With multiple oligomeric states identified in vitro, we devised a disulfide-trapping strategy to identify the oligomeric state of MscL in bacterial membranes. Using this approach, we were able to directly measure the subunit stoichiometry of SaMscL in vivo by generating a series of double-cysteine mutants in regions predicted to be in close proximity from both existing crystal structures (Figure 1A). These modifications allow crosslinking in the cell membrane via disulfide bonds as previously described ,. Briefly, the cells were osmotically shocked in the presence of the oxidizing agent copper-phenanthroline, centrifuged, and then immediately resuspended in SDS loading buffer to avoid unnecessary manipulation of the proteins. As we previously observed , osmotic shock increased disulfide bridging, presumably because reductants including glutathione and thioredoxin are released from the cell , thus decreasing the reducing potential of the cytosol. The protein content of the lysed cells was evaluated using SDS-PAGE and molecular weight standards. For the L10C/L89C or L10C/M91C SaMscL channels, we were able to observe efficient in vivo disulfide trapping (Figure 1B). For the L10C/L89C protein, a range of oligomeric states was observed, a pentamer being the maximal state. However, for the L10C/M91C protein, one primary band was observed that reflects a pentameric complex. These data demonstrate that the pentamer is by far the major species within the cell membrane and thus appears to be the true structural and functional unit in vivo.
With SaMscL pentamers being the predominant oligomeric state in the cell membrane, we wanted to understand why SaMscL crystallized as a tetramer. We began by confirming the previously observed pentameric and tetrameric states of MscL by performing crosslinking experiments of purified EcoMscL and SaMscL, visualizing their oligomeric state by Western blot analysis (Figure 2). Five crosslinked EcoMscL products were observed, consistent with previous reports showing that EcoMscL is a pentamer ,. In contrast with previous findings , SaMscL also presented five crosslinked products, suggesting that SaMscL also exists in a pentameric oligomeric state.
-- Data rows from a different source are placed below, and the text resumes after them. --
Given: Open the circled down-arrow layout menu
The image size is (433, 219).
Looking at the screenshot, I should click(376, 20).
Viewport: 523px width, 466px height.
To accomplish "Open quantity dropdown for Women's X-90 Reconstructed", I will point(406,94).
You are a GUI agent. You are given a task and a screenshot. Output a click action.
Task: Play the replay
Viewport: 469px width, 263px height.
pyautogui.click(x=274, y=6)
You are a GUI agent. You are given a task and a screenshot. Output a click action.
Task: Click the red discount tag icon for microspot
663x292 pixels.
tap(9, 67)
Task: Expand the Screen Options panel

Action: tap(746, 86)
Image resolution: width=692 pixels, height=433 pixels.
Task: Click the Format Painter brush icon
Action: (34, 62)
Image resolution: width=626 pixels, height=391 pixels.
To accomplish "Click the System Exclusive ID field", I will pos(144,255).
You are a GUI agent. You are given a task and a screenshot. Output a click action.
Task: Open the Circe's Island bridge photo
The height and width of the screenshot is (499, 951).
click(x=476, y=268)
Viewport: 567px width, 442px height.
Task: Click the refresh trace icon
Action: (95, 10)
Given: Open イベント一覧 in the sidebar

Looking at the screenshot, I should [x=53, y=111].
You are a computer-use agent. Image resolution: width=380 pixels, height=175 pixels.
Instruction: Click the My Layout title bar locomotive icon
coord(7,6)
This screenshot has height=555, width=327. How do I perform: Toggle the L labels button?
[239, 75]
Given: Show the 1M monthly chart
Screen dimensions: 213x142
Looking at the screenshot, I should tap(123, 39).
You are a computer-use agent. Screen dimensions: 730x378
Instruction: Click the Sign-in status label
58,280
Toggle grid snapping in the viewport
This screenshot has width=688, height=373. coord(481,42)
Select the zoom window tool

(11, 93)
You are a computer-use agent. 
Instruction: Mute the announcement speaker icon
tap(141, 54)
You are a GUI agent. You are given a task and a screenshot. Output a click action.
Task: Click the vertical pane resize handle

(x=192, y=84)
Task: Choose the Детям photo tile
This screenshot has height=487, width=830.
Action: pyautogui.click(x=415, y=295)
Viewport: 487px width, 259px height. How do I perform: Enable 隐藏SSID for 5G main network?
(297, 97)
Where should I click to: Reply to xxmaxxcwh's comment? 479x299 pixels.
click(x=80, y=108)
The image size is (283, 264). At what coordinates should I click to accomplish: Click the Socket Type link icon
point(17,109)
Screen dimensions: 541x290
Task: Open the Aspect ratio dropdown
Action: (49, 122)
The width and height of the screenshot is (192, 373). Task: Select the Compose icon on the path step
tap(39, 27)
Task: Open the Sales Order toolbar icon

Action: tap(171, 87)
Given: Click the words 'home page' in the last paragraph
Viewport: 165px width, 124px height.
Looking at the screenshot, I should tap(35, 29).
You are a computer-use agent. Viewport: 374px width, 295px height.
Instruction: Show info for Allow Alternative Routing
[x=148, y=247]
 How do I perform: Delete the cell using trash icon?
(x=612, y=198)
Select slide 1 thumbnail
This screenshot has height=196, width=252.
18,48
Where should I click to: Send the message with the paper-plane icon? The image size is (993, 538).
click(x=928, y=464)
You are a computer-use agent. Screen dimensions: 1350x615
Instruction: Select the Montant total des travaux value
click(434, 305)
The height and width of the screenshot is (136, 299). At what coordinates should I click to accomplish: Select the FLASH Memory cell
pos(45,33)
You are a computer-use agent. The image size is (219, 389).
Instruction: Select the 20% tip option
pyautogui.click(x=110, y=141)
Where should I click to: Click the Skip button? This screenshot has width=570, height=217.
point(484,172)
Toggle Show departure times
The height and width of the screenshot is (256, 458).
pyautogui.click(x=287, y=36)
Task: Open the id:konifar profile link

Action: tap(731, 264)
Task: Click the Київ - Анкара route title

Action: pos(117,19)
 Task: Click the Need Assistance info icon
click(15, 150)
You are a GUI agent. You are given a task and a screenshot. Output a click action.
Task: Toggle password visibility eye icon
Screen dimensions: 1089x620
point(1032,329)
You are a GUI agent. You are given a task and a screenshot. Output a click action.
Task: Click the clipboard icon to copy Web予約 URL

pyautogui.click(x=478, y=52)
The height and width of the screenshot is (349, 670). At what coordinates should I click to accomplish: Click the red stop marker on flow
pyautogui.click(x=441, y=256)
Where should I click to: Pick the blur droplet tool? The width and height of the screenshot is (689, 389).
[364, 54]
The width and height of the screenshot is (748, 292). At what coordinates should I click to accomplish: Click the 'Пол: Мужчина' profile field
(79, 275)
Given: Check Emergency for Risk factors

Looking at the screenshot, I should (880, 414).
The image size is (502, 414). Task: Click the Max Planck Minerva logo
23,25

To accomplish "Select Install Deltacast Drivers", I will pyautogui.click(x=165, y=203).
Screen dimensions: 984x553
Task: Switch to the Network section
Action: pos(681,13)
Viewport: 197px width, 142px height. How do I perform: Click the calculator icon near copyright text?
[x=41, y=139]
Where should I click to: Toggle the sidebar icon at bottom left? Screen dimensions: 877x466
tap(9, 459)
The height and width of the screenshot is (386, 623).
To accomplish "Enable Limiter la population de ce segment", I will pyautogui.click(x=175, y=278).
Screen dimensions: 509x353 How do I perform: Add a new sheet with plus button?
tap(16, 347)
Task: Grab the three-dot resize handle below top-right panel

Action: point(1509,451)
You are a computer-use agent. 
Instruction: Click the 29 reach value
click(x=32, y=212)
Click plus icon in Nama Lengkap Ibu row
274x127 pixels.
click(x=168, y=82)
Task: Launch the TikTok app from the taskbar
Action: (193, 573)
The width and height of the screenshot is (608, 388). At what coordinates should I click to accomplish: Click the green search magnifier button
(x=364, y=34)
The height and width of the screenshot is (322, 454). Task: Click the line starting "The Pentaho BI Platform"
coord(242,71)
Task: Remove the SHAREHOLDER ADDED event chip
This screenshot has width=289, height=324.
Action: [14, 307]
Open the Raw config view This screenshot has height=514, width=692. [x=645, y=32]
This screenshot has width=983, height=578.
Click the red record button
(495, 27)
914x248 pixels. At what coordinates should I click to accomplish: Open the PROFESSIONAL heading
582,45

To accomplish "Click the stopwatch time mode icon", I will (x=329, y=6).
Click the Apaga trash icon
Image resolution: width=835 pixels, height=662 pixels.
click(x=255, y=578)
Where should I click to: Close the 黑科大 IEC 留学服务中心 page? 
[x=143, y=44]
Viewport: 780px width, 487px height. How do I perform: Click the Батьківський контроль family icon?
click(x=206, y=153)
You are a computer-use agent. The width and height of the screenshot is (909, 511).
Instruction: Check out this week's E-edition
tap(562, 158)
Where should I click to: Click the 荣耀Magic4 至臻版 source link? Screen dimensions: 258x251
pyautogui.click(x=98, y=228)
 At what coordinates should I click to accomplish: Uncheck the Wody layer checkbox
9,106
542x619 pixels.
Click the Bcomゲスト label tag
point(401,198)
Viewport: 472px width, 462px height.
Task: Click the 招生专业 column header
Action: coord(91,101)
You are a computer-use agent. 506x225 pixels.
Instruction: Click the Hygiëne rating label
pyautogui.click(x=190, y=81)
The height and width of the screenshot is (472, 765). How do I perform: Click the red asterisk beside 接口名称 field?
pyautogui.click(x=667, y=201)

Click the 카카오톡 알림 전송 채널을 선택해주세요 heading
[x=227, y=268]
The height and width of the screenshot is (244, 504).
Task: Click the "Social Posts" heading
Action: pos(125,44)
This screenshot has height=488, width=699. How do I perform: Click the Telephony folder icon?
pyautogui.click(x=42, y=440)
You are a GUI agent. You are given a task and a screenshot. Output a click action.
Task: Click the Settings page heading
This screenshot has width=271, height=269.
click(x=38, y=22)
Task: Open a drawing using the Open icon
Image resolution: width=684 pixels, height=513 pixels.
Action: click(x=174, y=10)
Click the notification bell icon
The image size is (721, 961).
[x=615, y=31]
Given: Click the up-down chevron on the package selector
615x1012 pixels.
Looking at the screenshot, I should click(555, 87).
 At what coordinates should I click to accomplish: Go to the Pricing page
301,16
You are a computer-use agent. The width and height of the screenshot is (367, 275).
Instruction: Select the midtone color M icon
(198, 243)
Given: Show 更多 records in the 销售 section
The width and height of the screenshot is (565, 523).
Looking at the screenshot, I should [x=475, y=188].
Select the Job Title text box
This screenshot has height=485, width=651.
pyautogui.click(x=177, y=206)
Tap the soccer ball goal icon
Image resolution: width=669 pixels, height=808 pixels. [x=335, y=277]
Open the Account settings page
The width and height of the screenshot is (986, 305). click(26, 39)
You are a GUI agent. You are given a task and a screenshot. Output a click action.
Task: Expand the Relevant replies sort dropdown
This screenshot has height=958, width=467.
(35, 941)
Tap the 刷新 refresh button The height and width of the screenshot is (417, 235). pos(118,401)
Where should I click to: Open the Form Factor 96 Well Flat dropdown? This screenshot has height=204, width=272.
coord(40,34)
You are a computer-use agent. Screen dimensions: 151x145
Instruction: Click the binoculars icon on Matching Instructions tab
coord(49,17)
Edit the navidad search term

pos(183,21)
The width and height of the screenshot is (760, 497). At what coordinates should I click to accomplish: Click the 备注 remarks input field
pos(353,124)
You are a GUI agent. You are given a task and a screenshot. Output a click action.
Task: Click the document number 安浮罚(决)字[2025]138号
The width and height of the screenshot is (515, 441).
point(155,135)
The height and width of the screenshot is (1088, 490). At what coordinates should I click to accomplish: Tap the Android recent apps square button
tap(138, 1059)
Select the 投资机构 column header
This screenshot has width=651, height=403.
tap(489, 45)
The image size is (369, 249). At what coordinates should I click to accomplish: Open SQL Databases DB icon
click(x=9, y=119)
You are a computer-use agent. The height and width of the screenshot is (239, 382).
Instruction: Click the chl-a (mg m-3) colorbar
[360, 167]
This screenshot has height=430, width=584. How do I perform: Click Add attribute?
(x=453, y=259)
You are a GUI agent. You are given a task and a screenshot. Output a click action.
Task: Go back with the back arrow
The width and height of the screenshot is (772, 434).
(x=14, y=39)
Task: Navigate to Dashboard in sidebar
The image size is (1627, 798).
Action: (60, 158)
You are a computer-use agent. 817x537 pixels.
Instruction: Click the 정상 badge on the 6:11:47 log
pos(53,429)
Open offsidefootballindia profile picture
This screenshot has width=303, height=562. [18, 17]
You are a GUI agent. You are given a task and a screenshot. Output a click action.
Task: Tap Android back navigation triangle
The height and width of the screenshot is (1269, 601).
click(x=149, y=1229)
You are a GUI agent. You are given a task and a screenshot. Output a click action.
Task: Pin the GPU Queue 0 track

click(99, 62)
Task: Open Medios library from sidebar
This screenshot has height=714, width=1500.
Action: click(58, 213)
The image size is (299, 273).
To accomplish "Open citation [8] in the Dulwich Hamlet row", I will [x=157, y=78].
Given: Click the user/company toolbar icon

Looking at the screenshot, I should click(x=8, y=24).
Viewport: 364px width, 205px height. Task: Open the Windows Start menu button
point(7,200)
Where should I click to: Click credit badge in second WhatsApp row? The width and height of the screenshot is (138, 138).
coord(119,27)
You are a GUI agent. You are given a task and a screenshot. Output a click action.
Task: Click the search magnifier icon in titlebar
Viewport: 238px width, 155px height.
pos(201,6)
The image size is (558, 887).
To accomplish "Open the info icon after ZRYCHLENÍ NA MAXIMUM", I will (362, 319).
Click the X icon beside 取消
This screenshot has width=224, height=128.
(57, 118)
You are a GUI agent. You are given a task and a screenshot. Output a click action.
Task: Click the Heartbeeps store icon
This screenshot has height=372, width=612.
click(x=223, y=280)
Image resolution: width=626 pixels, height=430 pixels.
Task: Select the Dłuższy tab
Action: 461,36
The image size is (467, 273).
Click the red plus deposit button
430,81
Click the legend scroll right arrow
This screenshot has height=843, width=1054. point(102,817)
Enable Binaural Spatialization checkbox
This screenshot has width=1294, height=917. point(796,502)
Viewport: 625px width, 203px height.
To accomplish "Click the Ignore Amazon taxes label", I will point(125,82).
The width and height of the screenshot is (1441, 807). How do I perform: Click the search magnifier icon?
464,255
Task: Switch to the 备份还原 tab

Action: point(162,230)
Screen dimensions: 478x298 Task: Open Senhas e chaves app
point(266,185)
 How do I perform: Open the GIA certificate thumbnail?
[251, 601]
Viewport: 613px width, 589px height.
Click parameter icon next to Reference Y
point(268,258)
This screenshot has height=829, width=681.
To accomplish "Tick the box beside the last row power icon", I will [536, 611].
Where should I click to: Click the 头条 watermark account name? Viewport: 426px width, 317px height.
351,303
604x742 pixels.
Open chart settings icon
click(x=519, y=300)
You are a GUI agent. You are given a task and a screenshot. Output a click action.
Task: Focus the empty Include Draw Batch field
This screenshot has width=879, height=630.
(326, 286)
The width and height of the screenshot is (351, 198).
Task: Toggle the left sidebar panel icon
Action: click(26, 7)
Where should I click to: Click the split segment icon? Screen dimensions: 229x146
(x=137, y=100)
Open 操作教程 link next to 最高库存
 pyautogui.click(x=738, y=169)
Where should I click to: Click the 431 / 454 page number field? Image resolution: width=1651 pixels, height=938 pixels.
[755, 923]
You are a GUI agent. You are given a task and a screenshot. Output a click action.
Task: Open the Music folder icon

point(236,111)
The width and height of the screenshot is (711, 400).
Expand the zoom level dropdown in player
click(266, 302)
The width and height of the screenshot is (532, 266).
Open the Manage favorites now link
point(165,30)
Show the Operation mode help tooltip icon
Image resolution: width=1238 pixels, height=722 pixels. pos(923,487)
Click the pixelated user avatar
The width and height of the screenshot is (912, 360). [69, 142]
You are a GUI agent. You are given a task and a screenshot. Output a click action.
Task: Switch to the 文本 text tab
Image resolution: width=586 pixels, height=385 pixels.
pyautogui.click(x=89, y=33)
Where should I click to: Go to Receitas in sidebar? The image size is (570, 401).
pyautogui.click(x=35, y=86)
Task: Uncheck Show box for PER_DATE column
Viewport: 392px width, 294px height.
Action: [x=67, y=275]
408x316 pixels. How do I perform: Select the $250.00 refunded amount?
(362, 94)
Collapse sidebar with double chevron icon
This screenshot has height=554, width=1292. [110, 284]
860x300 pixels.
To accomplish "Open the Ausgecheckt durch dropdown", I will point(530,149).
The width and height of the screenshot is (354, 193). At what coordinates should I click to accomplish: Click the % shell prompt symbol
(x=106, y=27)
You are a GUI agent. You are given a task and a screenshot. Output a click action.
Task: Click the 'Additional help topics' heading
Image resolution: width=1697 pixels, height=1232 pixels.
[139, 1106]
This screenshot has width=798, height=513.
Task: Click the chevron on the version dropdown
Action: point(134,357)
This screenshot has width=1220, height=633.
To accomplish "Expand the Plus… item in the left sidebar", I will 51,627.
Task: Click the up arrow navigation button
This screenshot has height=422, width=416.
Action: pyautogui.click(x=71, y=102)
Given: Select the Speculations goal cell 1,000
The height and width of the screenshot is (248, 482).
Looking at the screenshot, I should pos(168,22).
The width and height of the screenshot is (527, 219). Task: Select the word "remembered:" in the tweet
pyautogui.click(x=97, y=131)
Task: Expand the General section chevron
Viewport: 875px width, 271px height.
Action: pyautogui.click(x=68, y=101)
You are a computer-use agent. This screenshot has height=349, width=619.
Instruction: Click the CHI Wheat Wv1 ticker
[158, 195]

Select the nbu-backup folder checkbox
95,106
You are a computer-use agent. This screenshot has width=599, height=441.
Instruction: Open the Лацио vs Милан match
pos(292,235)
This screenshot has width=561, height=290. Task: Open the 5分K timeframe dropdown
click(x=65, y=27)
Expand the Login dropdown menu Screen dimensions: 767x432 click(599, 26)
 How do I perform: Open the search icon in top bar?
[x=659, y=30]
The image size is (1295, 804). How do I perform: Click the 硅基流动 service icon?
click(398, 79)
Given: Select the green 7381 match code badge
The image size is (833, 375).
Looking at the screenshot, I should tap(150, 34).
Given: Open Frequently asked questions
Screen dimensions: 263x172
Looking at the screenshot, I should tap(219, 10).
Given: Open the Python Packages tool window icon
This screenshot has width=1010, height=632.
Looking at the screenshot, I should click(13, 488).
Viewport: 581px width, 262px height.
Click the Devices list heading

No difference was observed between proteins expressed by a high-expressing plasmid (pET) and those encoded a moderate-expressing plasmid (pB10), demonstrating that expressions levels have no effect on MscL oligomerization. To substantiate these results, sedimentation equilibrium analytical ultracentrifugation (SE) was performed to directly measure the mass of the SaMscL channel. The results for SaMscL were fit to a single-species model and yielded a molar mass of 71.2 kDa, consistent with a pentameric subunit organization (SaMscL theoretical pentameric molar mass is 72.2 kDa) (Figure 3A, B). As a third independent method to directly measure the mass of the SaMscL channel, we performed size exclusion chromatography multi-angle light scattering (SEC-MALS) experiments . Analysis of nine independent SEC-MALS experiments resulted in an average calculated SaMscL mass of 72.8±0.8 kDa (Ave ± SD, n=9), again consistent with a pentameric subunit organization of SaMscL (representative experiment shown in Figure 3C).
The data presented in Figures 2 and and33 show three independent approaches that all confirm the pentameric oligomeric state of SaMscL, in agreement with our in vivo crosslinking results. These data are also consistent with the MtMscL crystal structure , and biochemical studies of EcoMscL  but inconsistent with the subunit organization in the SaMscL crystal structure . The major difference in the protein handling between our experiments and those previously published for the SaMscL channel  was the choice of solubilizing detergent. Our measurements were made in the presence of either Triton X-100 (crosslinking) or pentaethylene glycol monooctyl ether (C8E5) detergent (SE and SEC-MALS), not Lauryldimethylamine-oxide (LDAO), the detergent used previously to crystallize SaMscL and evaluate its oligomeric state . To determine if the solubilizing detergent could account for the discrepancies in the data, we tested whether LDAO may affect the oligomeric state of SaMscL.
We performed SaMscL crosslinking experiments in the presence of LDAO and found essentially no crosslinked pentamer and a substantial increase in tetramers when compared to the experiments performed in Triton X-100 (Figure 4A). To confirm that LDAO was altering the oligomeric state of the SaMscL channel rather than simply affecting our crosslinking efficiency, we directly measured the mass of the SaMscL protein in the presence of LDAO by SEC-MALS (representative experiment shown in Figure 4B). The results show that the average protein mass in the presence of LDAO is 60.0±2.8 kDa (Ave ± SD, n=8), a mass that is dramatically reduced compared to the C8E5 experiments (72.8±0.8 kDa) and that is consistent with a tetrameric oligomeric state (theoretical SaMscL tetramer is 57.8 kDa). As a third independent approach to assess the oligomeric state of the protein, we performed sedimentation velocity experiments on the SaMscL protein in LDAO. Two different methods were used to calculate the molar mass of the protein from these data (see Methods for details). Both resulted in similar values: 62.3±1.3 kDa (“s and D” method, Figure 4C) and 64±3 kDa (“Stokes radius” method) (Weighted Ave ± 1σ). These results again show a protein molar mass well below that of a pentamer, consistent with LDAO affecting the oligomeric state of the SaMscL channel.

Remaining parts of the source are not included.